Llamé a la puerta de aquella vieja casa de tres plantas y esperé. Volví a llamar y por fin se abrió ante mí el portalón muy lentamente, crujiendo como si entrara al cubil de Drácula. Por fin en casa, y por fin una cara conocida, y amistosa, para variar: Belinha, nuestra querida cocinera y ama de llaves.

-¡Señorito Nuno, que la Virgen de Fátima le proteja! ¿Qué está haciendo por aquí?

Pase, por Dios. ¿No sabe que es muy peligroso ir por ahí a estas horas, con la que está cayendo en Portugal?

  • No creo que sea para tanto, Isabel. Y tutéame, que las cosas están cambiando y quien sabe si algún día no acabaré siendo yo el criado y tú la señora de la casa –le contesté sonriendo para quitarle tensión al asunto.

Una voz familiar resonó desde el fondo del pasillo, con una cierta sorna incorporada.

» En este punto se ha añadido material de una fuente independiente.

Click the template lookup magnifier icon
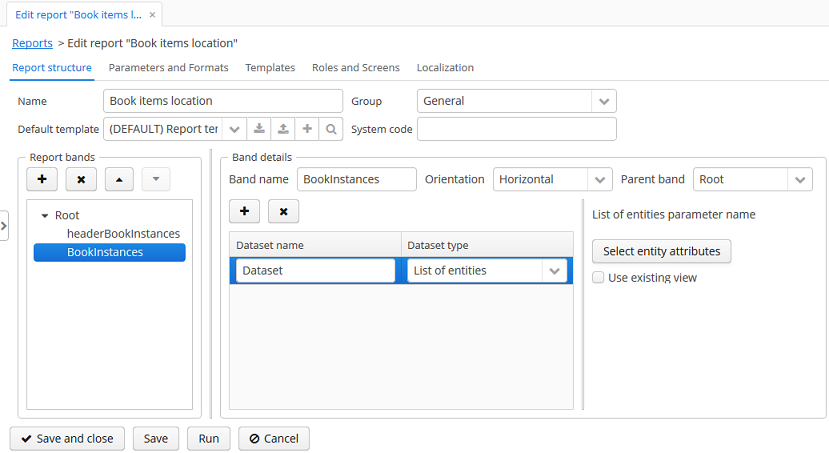The height and width of the screenshot is (453, 829). 331,129
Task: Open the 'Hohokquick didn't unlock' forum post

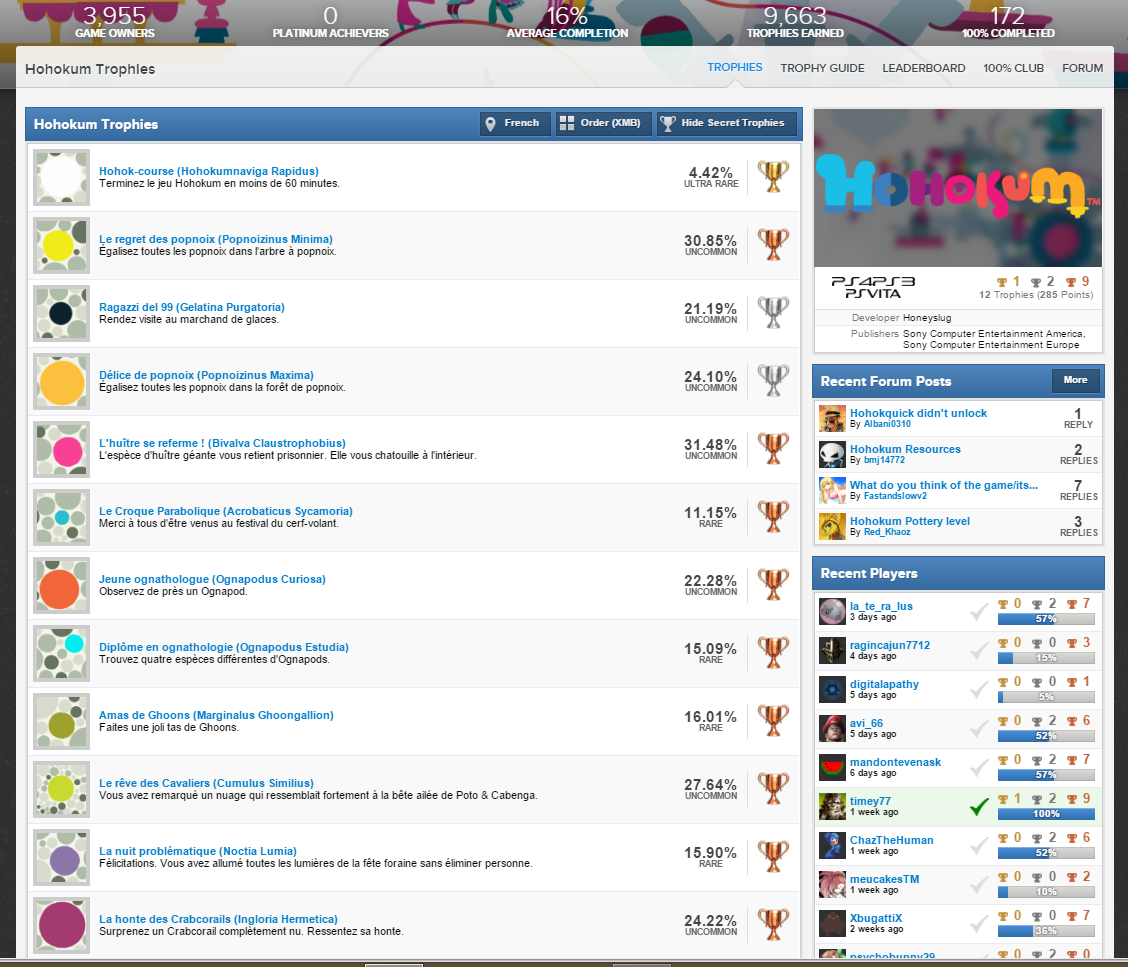Action: click(918, 413)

Vaya, vaya… ¿a quien tenemos el gusto de recibir esta noche? Pero si es el señorito Nuno, el hijo de un reputado fascista prófugo. Muy interesante.

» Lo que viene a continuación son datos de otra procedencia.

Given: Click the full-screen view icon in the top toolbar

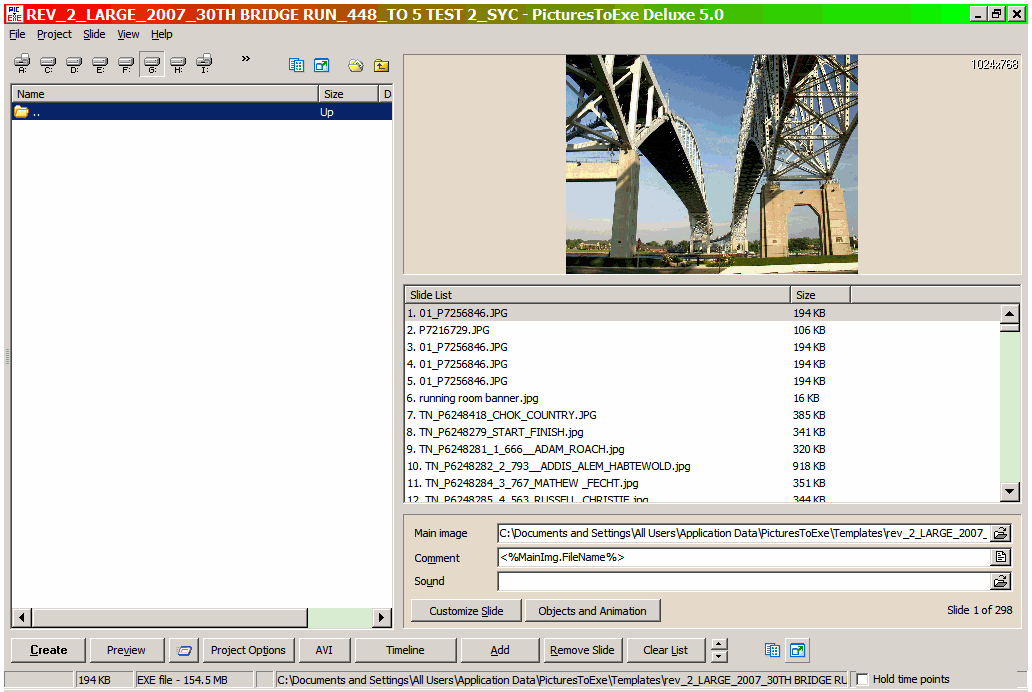Looking at the screenshot, I should click(x=321, y=66).
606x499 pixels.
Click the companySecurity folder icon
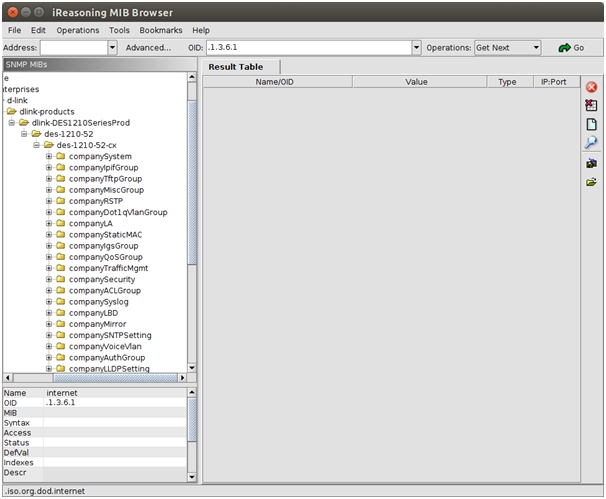point(60,280)
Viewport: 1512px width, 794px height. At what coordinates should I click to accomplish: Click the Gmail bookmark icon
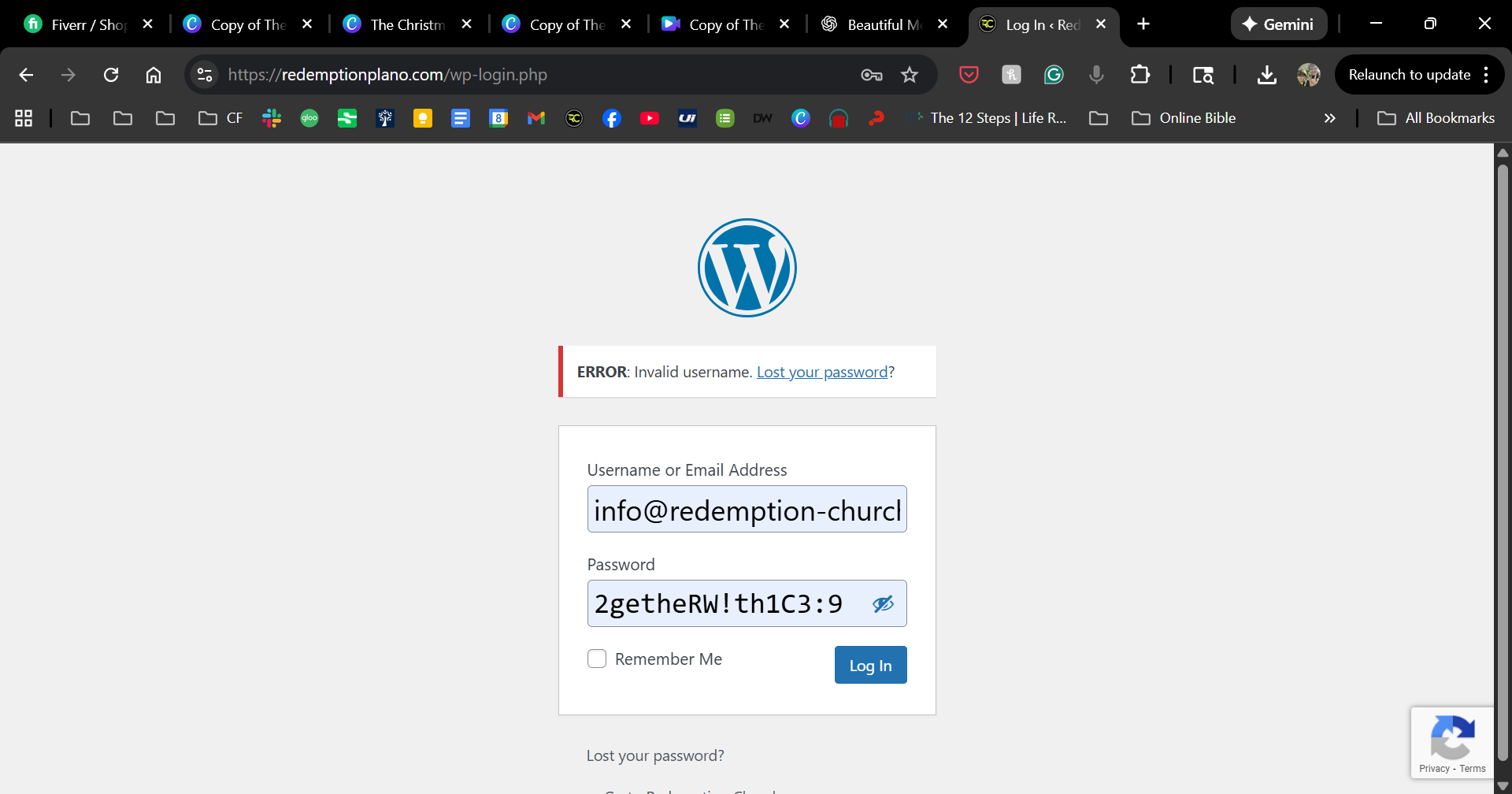(536, 118)
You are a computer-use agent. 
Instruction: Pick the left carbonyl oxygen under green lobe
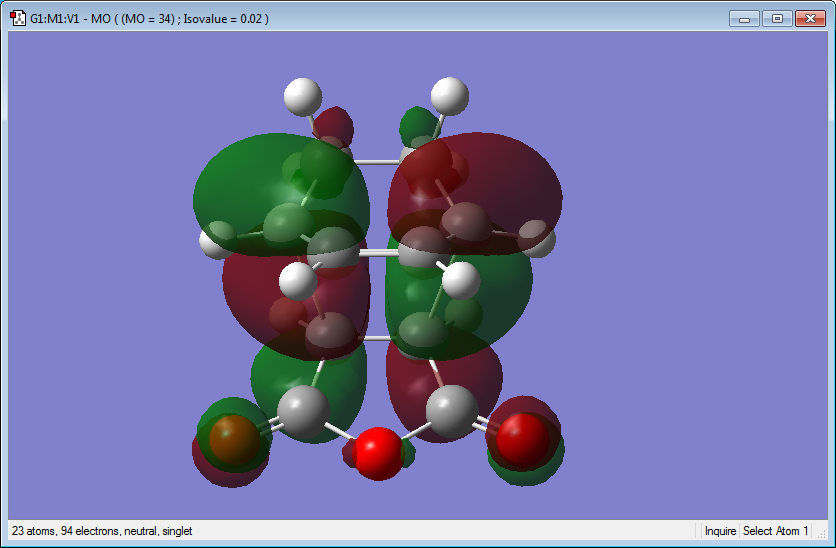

Era Diogo, el hijo de 18 años de Celso, el jardinero, y la propia Belinha. Como compañeros de juegos durante todos estos años habíamos desarrollado una amistad interclasista a prueba de bomba. O eso pensaba yo. El mismo 25 de Abril recuerdo haber bajado juntos al Chiado a ver el ambiente popular y a buscar a Joao, el hermano capitán de Diogo, que tuvo un papel significativo en la sublevación. Mi padre me echó la bronca luego por inconsciente, pero fue uno de los momentos más felices de mi vida, y la primera vez que me sentí en comunión con mis semejantes, en medio de aquella multitud entusiasta en el Terreiro do Paco. Pero ahora todo parecía haber cambiado. Creí estar ante un desconocido. Su propio físico resultaba diferente. Ahora parecía más alto y más fuerte, y llevaba el pelo más largo, aquel pelo negro azabache ondulado tan brillante que le hacía parecer gitano, y la sombra de una incipiente barba se dibujaba en su rostro. Había dejado atrás un niño, y ahora me recibía un adulto. Y con las ideas muy claras

Mira, Nuno, vamos a ser claros. Las cosas han cambiado mucho últimamente en Portugal. No sé que has venido a buscar, pero aquí no vas a encontrarlo. Tu Celina se ha marchado, se la han llevado a estudiar a Suiza. Claudio y Raúl están en Londres, y Mario y Diniz en Oporto, en territorio seguro, según ellos.

Lo sabía, pero gracias de todos modos. ¿Cómo estás, Diogo?

Muy bien, gracias a la Revolución, ahora soy un hombre libre.

Siempre lo has sido en esta casa, que yo recuerde.

No discutáis, por favor – terció su madre.

¡Este niñato tiene que descubrir algunas cosas antes de que se vuelva a su querida España!. Y la primera de todas es que a partir de ahora en este país liberado manda el pueblo. ¡Y en esta santa casa, el pueblo soy yo! – gritó Diogo.

Sus ojos estaban encendidos de rabia. Pero había algo de razón en lo que decía y que no tardé en descubrir. En mi cuerpo y en mi corazón, al menos, aquel morenazo malencarado y huraño iba a mandar mucho a partir de entonces.